Post by Notty_PT » 25 Jan 2019, 21:50

Q83Ia7ta wrote:I'm happy with mine XL2540. I've owned and used dozens of monitors before that 240Hz one. I just play only one game: Quake Champions and Quake Live before it. I don't use any x-sync or motion blur reduction techs.
Because the mouse sensitivity is always different if the framerate is fluctuating, as frame times are different all the time, and it totally messes up your muscle memory.
I don't get that because Quake Champions polls input 1000hz. Use simple test: set 60fps in Quake Live and try to play and set same 60fps in Quake Champions and you will feel difference.
Well, Quake Champions is my main game!
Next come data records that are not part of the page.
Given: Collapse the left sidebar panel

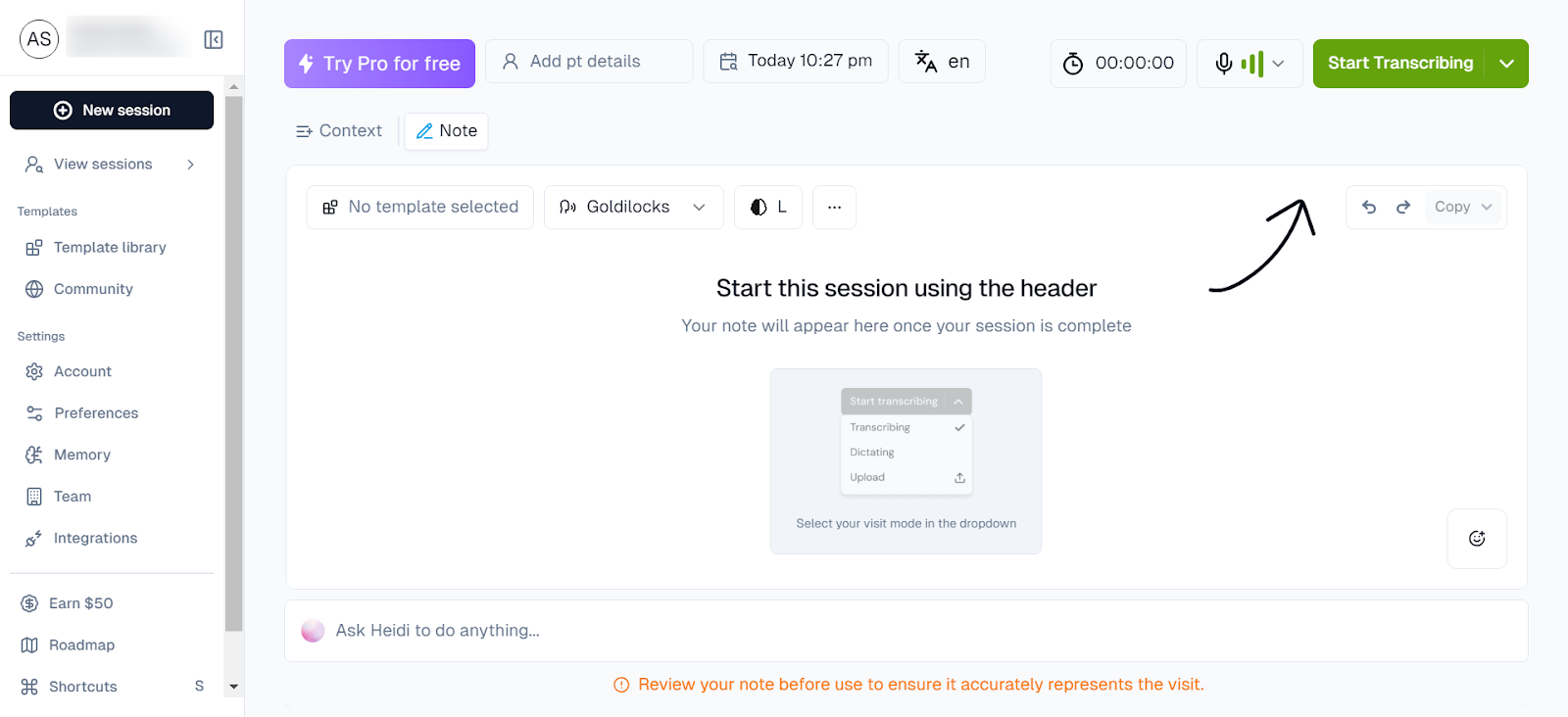Looking at the screenshot, I should (x=214, y=38).
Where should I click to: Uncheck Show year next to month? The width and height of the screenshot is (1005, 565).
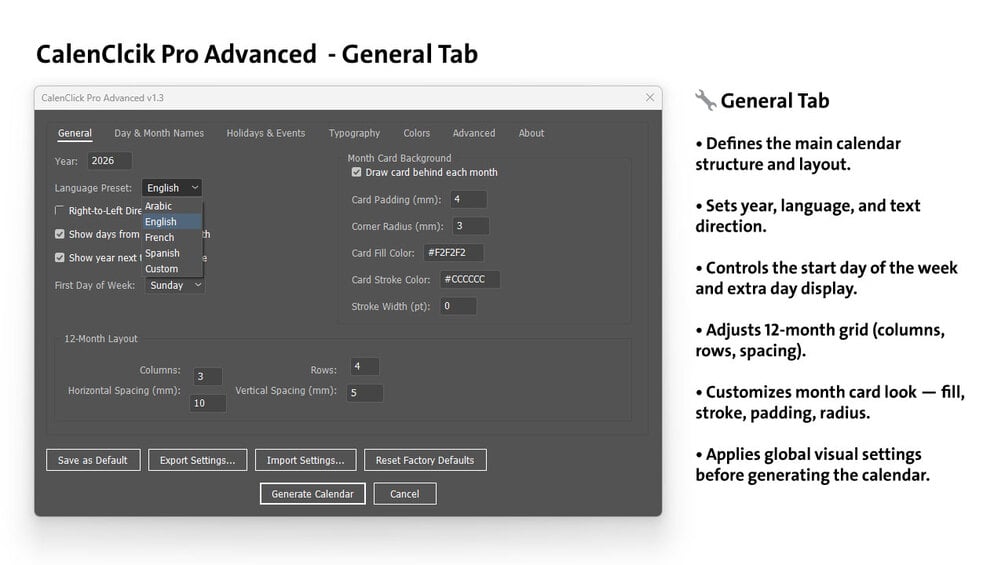(x=60, y=258)
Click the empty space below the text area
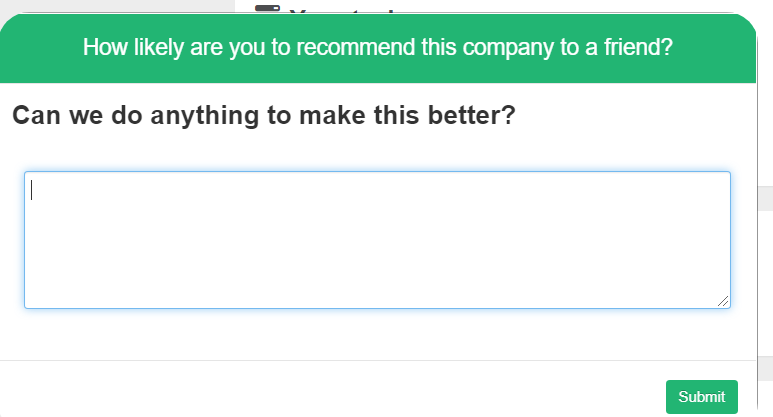This screenshot has width=773, height=417. tap(377, 333)
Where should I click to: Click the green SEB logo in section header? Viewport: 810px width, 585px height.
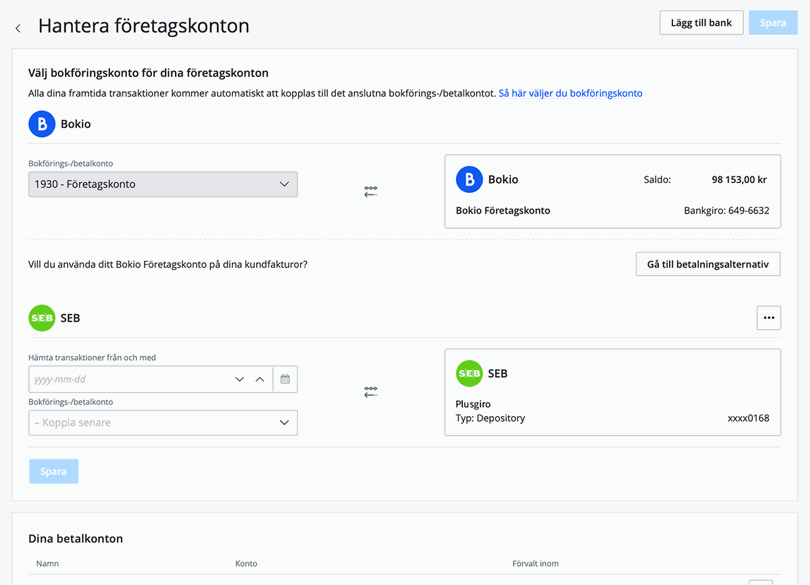(42, 318)
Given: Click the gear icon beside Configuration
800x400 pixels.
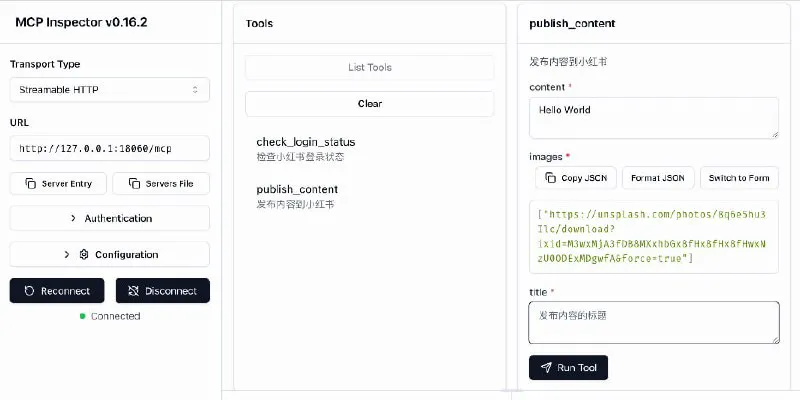Looking at the screenshot, I should tap(84, 254).
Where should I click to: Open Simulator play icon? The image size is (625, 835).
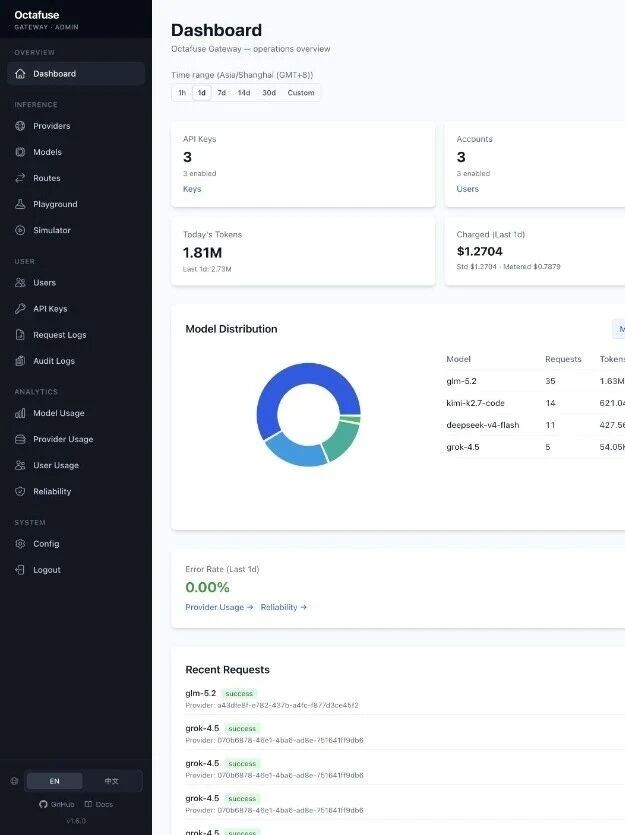coord(20,231)
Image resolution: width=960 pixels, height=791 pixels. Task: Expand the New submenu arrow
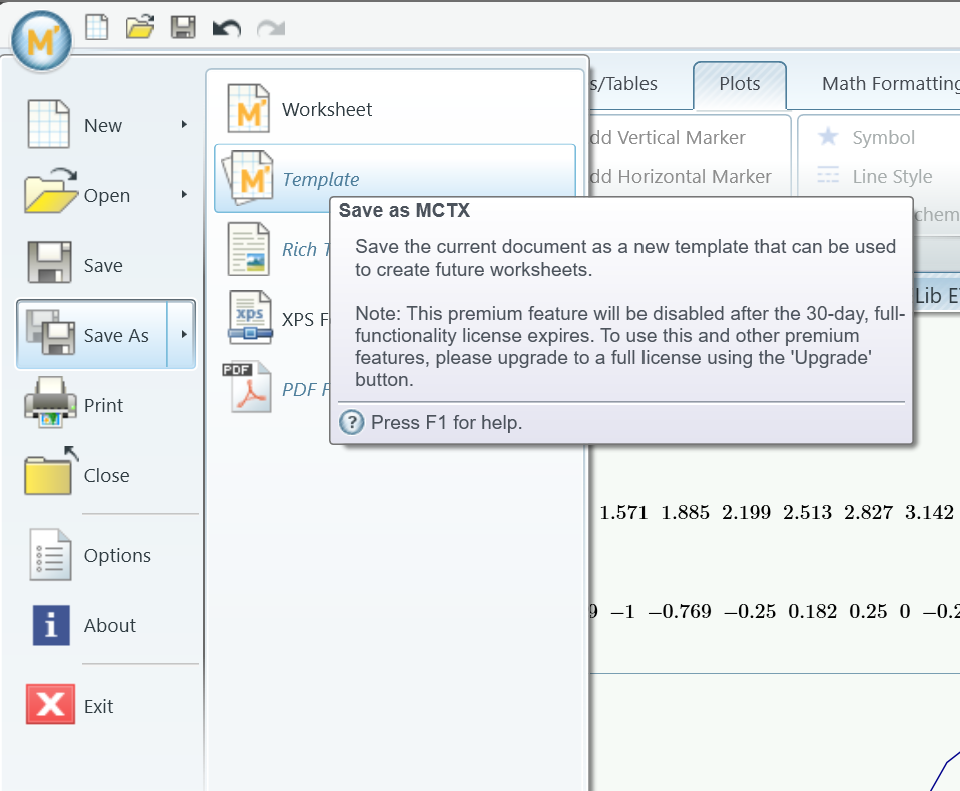click(x=184, y=125)
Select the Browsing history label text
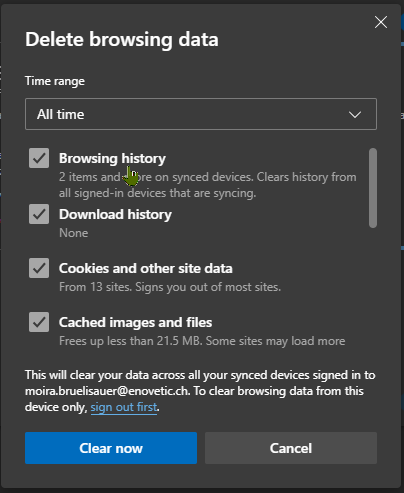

And I do notice how a not steady framerate affects my LG big time. Try to cap framerate to a fixed value and see your LG tracking improve. If I play at 144hz with a 138fps cap, for example, I get even 55% a lot of times. If I use 240hz with fps around 160 to 240, I can never get those accuracies, is night and day difference to me.

On maps like Corrupted Keep, Tempest Shrine or Ruins, 240hz only hurts my accuracy because I can´t get fixed 240fps no matter what CPU or clock speeds I use. Even tried 4000mhz DDR4 + 5,2ghz overclock on a Coffee Lake CPU, no luck! Always got variable framerates and that´s not good to me.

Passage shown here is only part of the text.